Erfahre, was hinter dem Begriff steckt und wie du Einfluss nehmen kannst.
Mir hat mal eine Führungskraft gesagt, dass sie im Team ein Problem mit der Harmonie haben. Alle sind einfach zu nett zueinander und sie habe gehört, dass es gut ist, wenn es im Team auch mal kracht.
Ich sagte ihr: Vielleicht habt ihr auch ein Problem mit psychologischer Sicherheit!
Große Augen und ein erstauntes Gesicht schauten mich an.
Wir setzten uns mit dem grade geholten Kaffe in die Sofaecke und ich holte weiter aus:
Hast du schon mal erlebt, dass du an einem Meeting teilgenommen und in deinem Team ein Thema diskutiert wurde, das euch schon lange herausfordert? Dann fällt dir plötzlich eine neue Idee ein! So habt ihr die Sache bisher noch nicht betrachtet und das könnte wieder Bewegung in die Sache bringen.
Aber du sagst nichts.
Mir ging das schon so. Und ich glaube, dass das in vielen Teams jeden Tag passiert. Woran liegt das? Meistens liegt es nicht an mangelndem Wissen oder zu wenig Engagement.
Es fehlt an psychologischer Sicherheit.
Was bedeutet „Psychologische Sicherheit“ überhaupt?

○ ○ ○

AUFGABEN ZUR ÜBUNG
a) Nenne alle Sätze aus dem Text über psychologische Sicherheit, die mit einem Fragezeichen enden.
b) Gib den Abschnitt aus dem Text über psychologische Sicherheit wortgetreu wieder, beginnend bei "Erfahre, was hinter" und endend bei "auch mal kracht.".

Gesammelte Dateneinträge
○ ○ ○

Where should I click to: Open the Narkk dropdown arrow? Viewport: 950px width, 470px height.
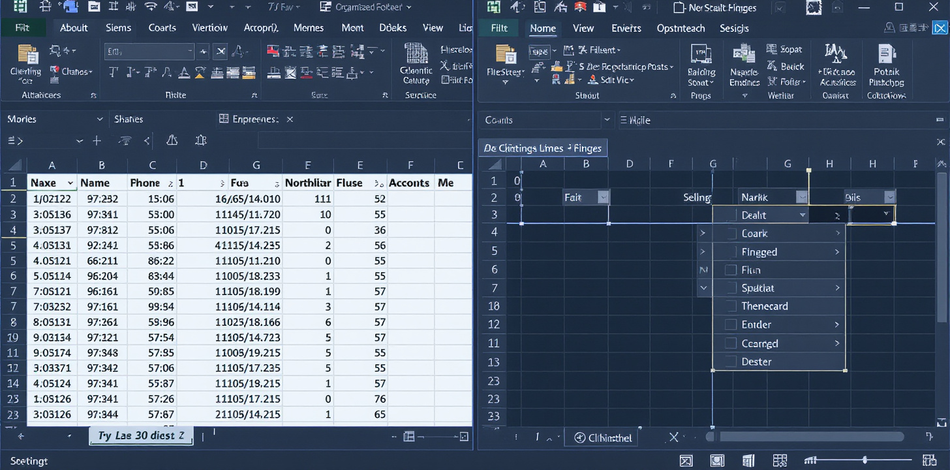pos(802,197)
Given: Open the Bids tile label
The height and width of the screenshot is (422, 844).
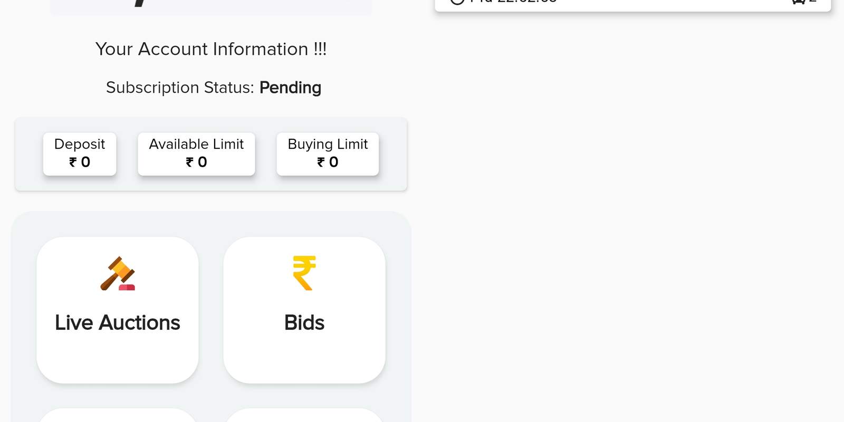Looking at the screenshot, I should (304, 323).
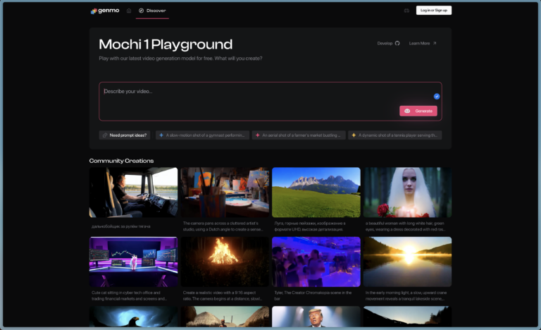View the mountain meadow video thumbnail

pos(316,193)
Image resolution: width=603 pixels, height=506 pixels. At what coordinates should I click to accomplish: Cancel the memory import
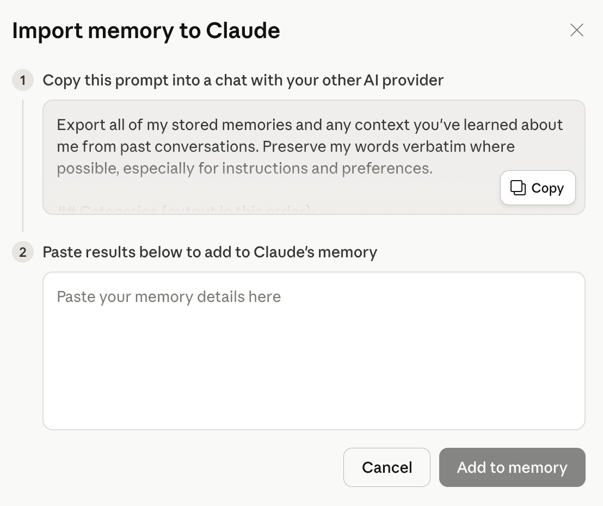tap(386, 467)
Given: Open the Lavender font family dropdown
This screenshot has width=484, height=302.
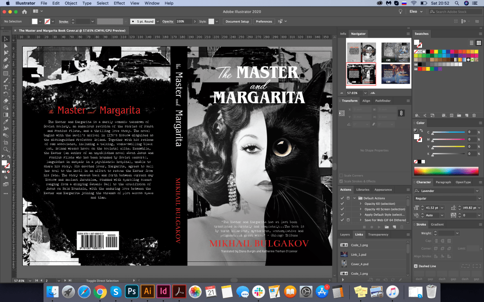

○ ○ ○

LÖSUNGEN DER ÜBUNG
a)
- Hast du schon mal erlebt, dass du an einem Meeting teilgenommen und in deinem Team ein Thema diskutiert wurde, das euch schon lange herausfordert?
- Woran liegt das?
- Was bedeutet „Psychologische Sicherheit“ überhaupt?

b)
Erfahre, was hinter dem Begriff steckt und wie du Einfluss nehmen kannst.
Mir hat mal eine Führungskraft gesagt, dass sie im Team ein Problem mit der Harmonie haben. Alle sind einfach zu nett zueinander und sie habe gehört, dass es gut ist, wenn es im Team auch mal kracht.